Extract every line of the entries below and copy each one character for character.
— START DATA EXCERPTS —
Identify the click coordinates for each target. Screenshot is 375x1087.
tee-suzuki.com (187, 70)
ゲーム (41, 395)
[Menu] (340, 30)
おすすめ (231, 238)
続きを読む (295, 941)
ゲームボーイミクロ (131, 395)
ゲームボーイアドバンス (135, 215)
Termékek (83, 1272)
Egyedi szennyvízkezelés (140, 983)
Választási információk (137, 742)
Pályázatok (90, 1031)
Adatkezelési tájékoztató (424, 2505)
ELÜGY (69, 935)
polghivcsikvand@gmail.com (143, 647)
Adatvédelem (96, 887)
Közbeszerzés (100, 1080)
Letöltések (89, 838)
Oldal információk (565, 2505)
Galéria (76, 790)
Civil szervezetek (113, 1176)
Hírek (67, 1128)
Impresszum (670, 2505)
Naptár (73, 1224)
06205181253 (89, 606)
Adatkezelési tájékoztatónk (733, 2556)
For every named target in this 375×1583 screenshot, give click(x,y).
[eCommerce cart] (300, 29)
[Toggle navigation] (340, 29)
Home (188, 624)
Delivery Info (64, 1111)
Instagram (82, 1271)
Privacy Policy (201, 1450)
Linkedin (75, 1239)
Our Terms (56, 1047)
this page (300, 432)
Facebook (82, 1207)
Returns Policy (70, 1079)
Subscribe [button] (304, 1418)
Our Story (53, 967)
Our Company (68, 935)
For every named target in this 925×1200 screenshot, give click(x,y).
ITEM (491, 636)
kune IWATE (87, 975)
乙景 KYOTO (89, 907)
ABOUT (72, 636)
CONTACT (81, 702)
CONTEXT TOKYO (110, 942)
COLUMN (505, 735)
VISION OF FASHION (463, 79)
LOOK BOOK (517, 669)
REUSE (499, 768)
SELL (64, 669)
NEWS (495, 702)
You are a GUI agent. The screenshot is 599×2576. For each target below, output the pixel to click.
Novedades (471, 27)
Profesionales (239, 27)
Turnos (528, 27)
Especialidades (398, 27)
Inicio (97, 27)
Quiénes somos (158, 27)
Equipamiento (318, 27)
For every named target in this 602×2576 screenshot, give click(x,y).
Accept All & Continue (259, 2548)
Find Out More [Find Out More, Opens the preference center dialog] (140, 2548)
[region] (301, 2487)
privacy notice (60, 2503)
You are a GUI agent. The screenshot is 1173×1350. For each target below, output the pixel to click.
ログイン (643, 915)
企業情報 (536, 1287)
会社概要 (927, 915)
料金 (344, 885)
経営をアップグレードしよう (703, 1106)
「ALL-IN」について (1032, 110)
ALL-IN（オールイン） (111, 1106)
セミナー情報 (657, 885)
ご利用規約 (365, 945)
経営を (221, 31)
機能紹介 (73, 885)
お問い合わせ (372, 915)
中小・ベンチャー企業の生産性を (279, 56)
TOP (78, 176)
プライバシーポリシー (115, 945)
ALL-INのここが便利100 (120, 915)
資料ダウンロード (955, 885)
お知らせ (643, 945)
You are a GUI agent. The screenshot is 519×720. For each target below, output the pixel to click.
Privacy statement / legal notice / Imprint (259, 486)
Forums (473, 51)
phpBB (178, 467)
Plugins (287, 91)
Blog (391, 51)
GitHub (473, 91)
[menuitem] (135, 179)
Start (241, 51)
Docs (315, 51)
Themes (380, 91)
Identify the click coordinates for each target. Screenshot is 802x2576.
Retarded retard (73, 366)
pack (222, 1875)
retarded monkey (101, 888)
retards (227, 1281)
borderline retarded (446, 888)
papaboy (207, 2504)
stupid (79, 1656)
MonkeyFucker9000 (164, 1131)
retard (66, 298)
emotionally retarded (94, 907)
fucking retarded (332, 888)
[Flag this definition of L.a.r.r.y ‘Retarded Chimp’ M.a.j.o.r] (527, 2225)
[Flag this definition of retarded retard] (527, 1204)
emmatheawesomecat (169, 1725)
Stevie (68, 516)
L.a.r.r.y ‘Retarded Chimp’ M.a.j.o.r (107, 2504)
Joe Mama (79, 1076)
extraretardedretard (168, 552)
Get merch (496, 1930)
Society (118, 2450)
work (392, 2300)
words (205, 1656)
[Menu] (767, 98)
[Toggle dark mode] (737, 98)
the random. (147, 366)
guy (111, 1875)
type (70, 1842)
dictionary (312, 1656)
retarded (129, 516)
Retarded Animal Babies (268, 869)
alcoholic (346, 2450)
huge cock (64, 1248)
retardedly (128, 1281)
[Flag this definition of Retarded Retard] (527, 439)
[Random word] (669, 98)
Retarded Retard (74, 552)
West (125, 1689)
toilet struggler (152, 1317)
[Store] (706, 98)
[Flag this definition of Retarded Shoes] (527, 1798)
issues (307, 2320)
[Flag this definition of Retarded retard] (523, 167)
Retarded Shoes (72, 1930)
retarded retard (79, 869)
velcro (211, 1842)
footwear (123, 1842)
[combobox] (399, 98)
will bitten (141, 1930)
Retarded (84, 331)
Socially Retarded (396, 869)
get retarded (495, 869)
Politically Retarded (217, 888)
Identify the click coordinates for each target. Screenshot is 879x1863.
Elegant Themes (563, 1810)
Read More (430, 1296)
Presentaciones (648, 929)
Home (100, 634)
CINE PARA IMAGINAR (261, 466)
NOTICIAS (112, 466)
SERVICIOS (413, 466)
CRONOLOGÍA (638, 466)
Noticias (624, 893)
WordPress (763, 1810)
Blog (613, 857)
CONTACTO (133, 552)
— END DATA EXCERPTS —
ANSWER FOR THIS EXERCISE =>
Identify the click coordinates for each target. Screenshot is 375x1087.
tee-suzuki.com (187, 70)
ゲーム (41, 395)
[Menu] (340, 30)
おすすめ (231, 238)
続きを読む (295, 941)
ゲームボーイミクロ (131, 395)
ゲームボーイアドバンス (135, 215)
Termékek (83, 1272)
Egyedi szennyvízkezelés (140, 983)
Választási információk (137, 742)
Pályázatok (90, 1031)
Adatkezelési tájékoztató (424, 2505)
ELÜGY (69, 935)
polghivcsikvand@gmail.com (143, 647)
Adatvédelem (96, 887)
Közbeszerzés (100, 1080)
Letöltések (89, 838)
Oldal információk (565, 2505)
Galéria (76, 790)
Civil szervezetek (113, 1176)
Hírek (67, 1128)
Impresszum (670, 2505)
Naptár (73, 1224)
06205181253 (89, 606)
Adatkezelési tájékoztatónk (733, 2556)
For every named target in this 375×1583 screenshot, give click(x,y).
[eCommerce cart] (300, 29)
[Toggle navigation] (340, 29)
Home (188, 624)
Delivery Info (64, 1111)
Instagram (82, 1271)
Privacy Policy (201, 1450)
Linkedin (75, 1239)
Our Terms (56, 1047)
this page (300, 432)
Facebook (82, 1207)
Returns Policy (70, 1079)
Subscribe [button] (304, 1418)
Our Story (53, 967)
Our Company (68, 935)
For every named target in this 925×1200 screenshot, give click(x,y).
ITEM (491, 636)
kune IWATE (87, 975)
乙景 KYOTO (89, 907)
ABOUT (72, 636)
CONTACT (81, 702)
CONTEXT TOKYO (110, 942)
COLUMN (505, 735)
VISION OF FASHION (463, 79)
LOOK BOOK (517, 669)
REUSE (499, 768)
SELL (64, 669)
NEWS (495, 702)
You are a GUI agent. The screenshot is 599×2576. For each target below, output the pixel to click.
Novedades (471, 27)
Profesionales (239, 27)
Turnos (528, 27)
Especialidades (398, 27)
Inicio (97, 27)
Quiénes somos (158, 27)
Equipamiento (318, 27)
For every named target in this 602×2576 screenshot, give click(x,y).
Accept All & Continue (259, 2548)
Find Out More [Find Out More, Opens the preference center dialog] (140, 2548)
[region] (301, 2487)
privacy notice (60, 2503)
You are a GUI agent. The screenshot is 1173×1350. For each target below, output the pixel to click.
ログイン (643, 915)
企業情報 (536, 1287)
会社概要 (927, 915)
料金 (344, 885)
経営をアップグレードしよう (703, 1106)
「ALL-IN」について (1032, 110)
ALL-IN（オールイン） (111, 1106)
セミナー情報 (657, 885)
ご利用規約 (365, 945)
経営を (221, 31)
機能紹介 (73, 885)
お問い合わせ (372, 915)
中小・ベンチャー企業の生産性を (279, 56)
TOP (78, 176)
プライバシーポリシー (115, 945)
ALL-INのここが便利100 (120, 915)
資料ダウンロード (955, 885)
お知らせ (643, 945)
You are a GUI agent. The screenshot is 519×720. For each target below, output the pixel to click.
Privacy statement / legal notice / Imprint (259, 486)
Forums (473, 51)
phpBB (178, 467)
Plugins (287, 91)
Blog (391, 51)
GitHub (473, 91)
[menuitem] (135, 179)
Start (241, 51)
Docs (315, 51)
Themes (380, 91)
Identify the click coordinates for each target. Screenshot is 802x2576.
Retarded retard (73, 366)
pack (222, 1875)
retarded monkey (101, 888)
retards (227, 1281)
borderline retarded (446, 888)
papaboy (207, 2504)
stupid (79, 1656)
MonkeyFucker9000 (164, 1131)
retard (66, 298)
emotionally retarded (94, 907)
fucking retarded (332, 888)
[Flag this definition of L.a.r.r.y ‘Retarded Chimp’ M.a.j.o.r] (527, 2225)
[Flag this definition of retarded retard] (527, 1204)
emmatheawesomecat (169, 1725)
Stevie (68, 516)
L.a.r.r.y ‘Retarded Chimp’ M.a.j.o.r (107, 2504)
Joe Mama (79, 1076)
extraretardedretard (168, 552)
Get merch (496, 1930)
Society (118, 2450)
work (392, 2300)
words (205, 1656)
[Menu] (767, 98)
[Toggle dark mode] (737, 98)
the random. (147, 366)
guy (111, 1875)
type (70, 1842)
dictionary (312, 1656)
retarded (129, 516)
Retarded Animal Babies (268, 869)
alcoholic (346, 2450)
huge cock (64, 1248)
retardedly (128, 1281)
[Flag this definition of Retarded Retard] (527, 439)
[Random word] (669, 98)
Retarded Retard (74, 552)
West (125, 1689)
toilet struggler (152, 1317)
[Store] (706, 98)
[Flag this definition of Retarded Shoes] (527, 1798)
issues (307, 2320)
[Flag this definition of Retarded retard] (523, 167)
Retarded Shoes (72, 1930)
retarded retard (79, 869)
velcro (211, 1842)
footwear (123, 1842)
[combobox] (399, 98)
will bitten (141, 1930)
Retarded (84, 331)
Socially Retarded (396, 869)
get retarded (495, 869)
Politically Retarded (217, 888)
Identify the click coordinates for each target. Screenshot is 879x1863.
Elegant Themes (563, 1810)
Read More (430, 1296)
Presentaciones (648, 929)
Home (100, 634)
CINE PARA IMAGINAR (261, 466)
NOTICIAS (112, 466)
SERVICIOS (413, 466)
CRONOLOGÍA (638, 466)
Noticias (624, 893)
WordPress (763, 1810)
Blog (613, 857)
CONTACTO (133, 552)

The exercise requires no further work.